错误:搜索内容不能为空,请输入英文关键词
错误:关键词超出字数限制,请精简
高级检索

Bronchial artery infusion of PD-1 inhibitors plus chemotherapy improves progression-free survival in advanced NSCLC: a prospective cohort study

  • Bin Liu,
  • Jia Zhou,
  • Wei He,
  • Rui Zhang,
  • Xiaocheng Cheng,
  • Li Xu,
  • Bo Xie,
  • Yanchao Liang,
  • Shuliang Guo

摘要

Although PD-1/PD-L1 inhibitors have revolutionized advanced non-small cell lung cancer (NSCLC) treatment, systemic administration is limited by suboptimal local drug concentrations in tumors and the occurrence of immune-related adverse events (irAEs). This study aimed to evaluate the efficacy and safety of local administration of PD-1 inhibitors via bronchial artery infusion (BAI) for the treatment of NSCLC. This single-center prospective cohort study enrolled a total of 47 patients with advanced NSCLC (stage IIIB-IV) who were EGFR and ALK wild-type and exhibited poor response following 2 to 4 cycles of standard treatment. Patients were divided into BAI (n = 23) and Venous (n = 24) groups based on the route of PD-1 inhibitor administration. Both groups received PD-1 inhibitors combined with platinum-based chemotherapy.

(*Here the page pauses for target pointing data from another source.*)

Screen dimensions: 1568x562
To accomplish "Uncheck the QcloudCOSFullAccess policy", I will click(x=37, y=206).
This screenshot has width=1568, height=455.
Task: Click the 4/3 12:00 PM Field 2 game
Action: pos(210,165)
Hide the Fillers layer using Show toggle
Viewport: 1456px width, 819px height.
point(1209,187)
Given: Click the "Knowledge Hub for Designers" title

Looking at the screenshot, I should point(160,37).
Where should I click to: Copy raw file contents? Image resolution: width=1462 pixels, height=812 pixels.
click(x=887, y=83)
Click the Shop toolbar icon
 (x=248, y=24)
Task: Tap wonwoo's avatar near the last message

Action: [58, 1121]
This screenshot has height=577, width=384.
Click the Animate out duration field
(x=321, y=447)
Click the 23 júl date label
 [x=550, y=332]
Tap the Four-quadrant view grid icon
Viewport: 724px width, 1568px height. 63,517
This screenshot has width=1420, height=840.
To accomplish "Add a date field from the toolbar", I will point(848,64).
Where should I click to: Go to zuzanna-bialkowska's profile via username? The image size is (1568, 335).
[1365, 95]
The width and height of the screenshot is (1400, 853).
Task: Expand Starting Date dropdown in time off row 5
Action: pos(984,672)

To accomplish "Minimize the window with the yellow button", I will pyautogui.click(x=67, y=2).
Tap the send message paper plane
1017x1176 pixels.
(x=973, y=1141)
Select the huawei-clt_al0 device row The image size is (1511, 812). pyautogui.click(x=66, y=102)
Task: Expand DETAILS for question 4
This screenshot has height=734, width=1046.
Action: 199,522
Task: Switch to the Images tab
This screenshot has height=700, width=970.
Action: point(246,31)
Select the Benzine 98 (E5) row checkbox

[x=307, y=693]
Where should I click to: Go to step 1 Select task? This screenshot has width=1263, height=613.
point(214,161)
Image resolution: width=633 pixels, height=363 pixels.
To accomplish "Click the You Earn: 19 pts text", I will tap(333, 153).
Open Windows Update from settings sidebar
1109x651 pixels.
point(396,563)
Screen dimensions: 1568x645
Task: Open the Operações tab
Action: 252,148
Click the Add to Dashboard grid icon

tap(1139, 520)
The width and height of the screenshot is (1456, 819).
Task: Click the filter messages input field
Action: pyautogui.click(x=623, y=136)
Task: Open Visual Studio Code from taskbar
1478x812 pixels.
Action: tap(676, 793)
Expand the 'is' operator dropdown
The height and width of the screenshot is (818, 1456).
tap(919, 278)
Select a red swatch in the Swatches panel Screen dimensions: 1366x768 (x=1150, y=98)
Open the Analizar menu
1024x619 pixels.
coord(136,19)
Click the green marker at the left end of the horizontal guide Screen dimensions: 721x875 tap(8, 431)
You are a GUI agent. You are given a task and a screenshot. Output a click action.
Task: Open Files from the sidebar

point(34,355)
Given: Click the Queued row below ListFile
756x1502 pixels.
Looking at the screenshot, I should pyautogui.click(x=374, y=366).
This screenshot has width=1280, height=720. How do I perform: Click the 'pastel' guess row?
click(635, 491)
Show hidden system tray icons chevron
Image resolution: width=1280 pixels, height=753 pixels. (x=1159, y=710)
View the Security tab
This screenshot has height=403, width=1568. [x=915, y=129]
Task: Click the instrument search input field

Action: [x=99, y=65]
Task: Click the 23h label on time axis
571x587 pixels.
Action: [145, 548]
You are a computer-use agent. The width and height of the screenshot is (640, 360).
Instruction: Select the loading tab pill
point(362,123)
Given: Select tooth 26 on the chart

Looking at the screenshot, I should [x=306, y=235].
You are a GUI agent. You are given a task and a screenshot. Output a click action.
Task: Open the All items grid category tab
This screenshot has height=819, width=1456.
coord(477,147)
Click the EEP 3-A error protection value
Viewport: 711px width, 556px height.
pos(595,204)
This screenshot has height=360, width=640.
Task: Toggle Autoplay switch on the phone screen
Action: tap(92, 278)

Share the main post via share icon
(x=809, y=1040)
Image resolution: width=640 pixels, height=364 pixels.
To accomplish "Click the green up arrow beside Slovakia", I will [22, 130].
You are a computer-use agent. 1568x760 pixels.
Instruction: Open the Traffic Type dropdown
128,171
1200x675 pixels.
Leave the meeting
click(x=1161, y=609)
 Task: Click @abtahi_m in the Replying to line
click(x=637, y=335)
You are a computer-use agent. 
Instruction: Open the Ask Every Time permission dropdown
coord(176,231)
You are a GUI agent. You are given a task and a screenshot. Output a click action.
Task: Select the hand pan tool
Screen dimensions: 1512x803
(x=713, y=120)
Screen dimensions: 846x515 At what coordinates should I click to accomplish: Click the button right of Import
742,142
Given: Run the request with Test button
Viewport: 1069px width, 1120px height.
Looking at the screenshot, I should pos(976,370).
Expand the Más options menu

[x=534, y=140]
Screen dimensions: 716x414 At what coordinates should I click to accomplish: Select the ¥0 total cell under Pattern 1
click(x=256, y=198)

Notably, chemotherapy was administered via BAI in both groups, with the only difference being the route of PD-1 inhibitor delivery. The primary endpoints of the study was progression-free survival (PFS), and the secondary endpoints were objective response rates(ORR), disease control rates (DCR), overall survival (OS) and safety. At 6-month follow-up, higher ORR (47.8% vs. 16.7%, P = 0.026) and DCR were observed in the BAI group compared to the Venous group (73.9% vs. 41.6%, P = 0.014). The BAI cohort was associated with longer median PFS (11.1 vs. 6.6 months; HR = 0.372, 95% CI: 0.150-0.919; P = 0.030), with a trend toward improved OS (17.9 vs. 15.2 months, P = 0.085). Multivariable analysis identified BAI administration (HR = 0.372, P = 0.032) and younger age (HR = 2.838, P = 0.039) as independent predictors of prolonged PFS. No grade 3-4 treatment-related adverse events were observed in either group of patients. Immune-related pneumonitis (grade 1-2) occurred in 4.3% of patients in the BAI group and 4.2% in the venous group. Due to the limited sample size, a statistical comparison between groups was not performed. All adverse events were manageable with appropriate supportive treatment. BAI administration of PD-1 inhibitors was associated with improved therapeutic efficacy in advanced NSCLC, yielding longer PFS and higher ORR and DCR compared to the Venous group, without increasing severe toxicity.